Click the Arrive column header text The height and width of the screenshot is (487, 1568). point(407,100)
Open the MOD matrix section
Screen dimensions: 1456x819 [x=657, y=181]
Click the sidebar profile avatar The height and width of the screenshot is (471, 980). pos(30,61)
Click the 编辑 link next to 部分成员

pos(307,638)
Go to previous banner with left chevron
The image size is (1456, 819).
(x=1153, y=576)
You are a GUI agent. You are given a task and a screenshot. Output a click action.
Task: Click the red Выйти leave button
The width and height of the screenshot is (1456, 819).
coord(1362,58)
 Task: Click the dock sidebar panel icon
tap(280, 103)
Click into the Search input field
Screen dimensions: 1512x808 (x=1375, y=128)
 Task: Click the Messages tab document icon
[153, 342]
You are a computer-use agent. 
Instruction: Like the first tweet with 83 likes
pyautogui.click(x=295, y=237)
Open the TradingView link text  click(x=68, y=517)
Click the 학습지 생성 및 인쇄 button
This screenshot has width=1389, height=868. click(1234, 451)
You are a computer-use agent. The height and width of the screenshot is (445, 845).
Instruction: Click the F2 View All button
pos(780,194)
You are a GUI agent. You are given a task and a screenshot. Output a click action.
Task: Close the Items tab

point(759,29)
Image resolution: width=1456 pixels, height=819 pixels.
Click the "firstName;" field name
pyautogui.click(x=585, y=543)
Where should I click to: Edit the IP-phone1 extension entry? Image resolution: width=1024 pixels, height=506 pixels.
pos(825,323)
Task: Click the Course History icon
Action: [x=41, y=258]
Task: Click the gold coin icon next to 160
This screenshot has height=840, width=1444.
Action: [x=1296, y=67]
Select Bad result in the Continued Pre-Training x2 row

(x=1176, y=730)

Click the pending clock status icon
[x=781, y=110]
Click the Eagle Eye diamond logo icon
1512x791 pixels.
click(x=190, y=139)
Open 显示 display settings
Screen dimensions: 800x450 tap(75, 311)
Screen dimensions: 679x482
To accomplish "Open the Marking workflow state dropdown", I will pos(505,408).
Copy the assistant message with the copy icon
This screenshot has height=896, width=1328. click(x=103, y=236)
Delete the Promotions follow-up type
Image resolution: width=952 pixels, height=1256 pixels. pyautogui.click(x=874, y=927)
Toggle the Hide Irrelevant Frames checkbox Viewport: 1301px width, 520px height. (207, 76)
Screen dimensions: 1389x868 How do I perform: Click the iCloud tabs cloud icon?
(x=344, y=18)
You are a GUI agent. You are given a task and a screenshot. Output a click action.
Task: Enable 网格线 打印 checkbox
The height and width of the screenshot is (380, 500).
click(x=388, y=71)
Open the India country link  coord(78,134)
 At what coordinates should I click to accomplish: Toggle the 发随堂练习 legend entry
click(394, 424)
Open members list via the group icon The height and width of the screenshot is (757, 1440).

▶ The problem
Please reproduce every one of the records above, keeping each line unchanged.

▶ Reply
Click the Arrive column header text The height and width of the screenshot is (487, 1568). point(407,100)
Open the MOD matrix section
Screen dimensions: 1456x819 [x=657, y=181]
Click the sidebar profile avatar The height and width of the screenshot is (471, 980). pos(30,61)
Click the 编辑 link next to 部分成员

pos(307,638)
Go to previous banner with left chevron
The image size is (1456, 819).
(x=1153, y=576)
You are a GUI agent. You are given a task and a screenshot. Output a click action.
Task: Click the red Выйти leave button
The width and height of the screenshot is (1456, 819).
coord(1362,58)
 Task: Click the dock sidebar panel icon
tap(280, 103)
Click into the Search input field
Screen dimensions: 1512x808 (x=1375, y=128)
 Task: Click the Messages tab document icon
[153, 342]
You are a computer-use agent. 
Instruction: Like the first tweet with 83 likes
pyautogui.click(x=295, y=237)
Open the TradingView link text  click(x=68, y=517)
Click the 학습지 생성 및 인쇄 button
This screenshot has width=1389, height=868. click(1234, 451)
You are a computer-use agent. The height and width of the screenshot is (445, 845).
Instruction: Click the F2 View All button
pos(780,194)
You are a GUI agent. You are given a task and a screenshot. Output a click action.
Task: Close the Items tab

point(759,29)
Image resolution: width=1456 pixels, height=819 pixels.
Click the "firstName;" field name
pyautogui.click(x=585, y=543)
Where should I click to: Edit the IP-phone1 extension entry? Image resolution: width=1024 pixels, height=506 pixels.
pos(825,323)
Task: Click the Course History icon
Action: [x=41, y=258]
Task: Click the gold coin icon next to 160
This screenshot has height=840, width=1444.
Action: [x=1296, y=67]
Select Bad result in the Continued Pre-Training x2 row

(x=1176, y=730)

Click the pending clock status icon
[x=781, y=110]
Click the Eagle Eye diamond logo icon
1512x791 pixels.
click(x=190, y=139)
Open 显示 display settings
Screen dimensions: 800x450 tap(75, 311)
Screen dimensions: 679x482
To accomplish "Open the Marking workflow state dropdown", I will pos(505,408).
Copy the assistant message with the copy icon
This screenshot has height=896, width=1328. click(x=103, y=236)
Delete the Promotions follow-up type
Image resolution: width=952 pixels, height=1256 pixels. pyautogui.click(x=874, y=927)
Toggle the Hide Irrelevant Frames checkbox Viewport: 1301px width, 520px height. (207, 76)
Screen dimensions: 1389x868 How do I perform: Click the iCloud tabs cloud icon?
(x=344, y=18)
You are a GUI agent. You are given a task and a screenshot. Output a click action.
Task: Enable 网格线 打印 checkbox
The height and width of the screenshot is (380, 500).
click(x=388, y=71)
Open the India country link  coord(78,134)
 At what coordinates should I click to accomplish: Toggle the 发随堂练习 legend entry
click(394, 424)
Open members list via the group icon The height and width of the screenshot is (757, 1440).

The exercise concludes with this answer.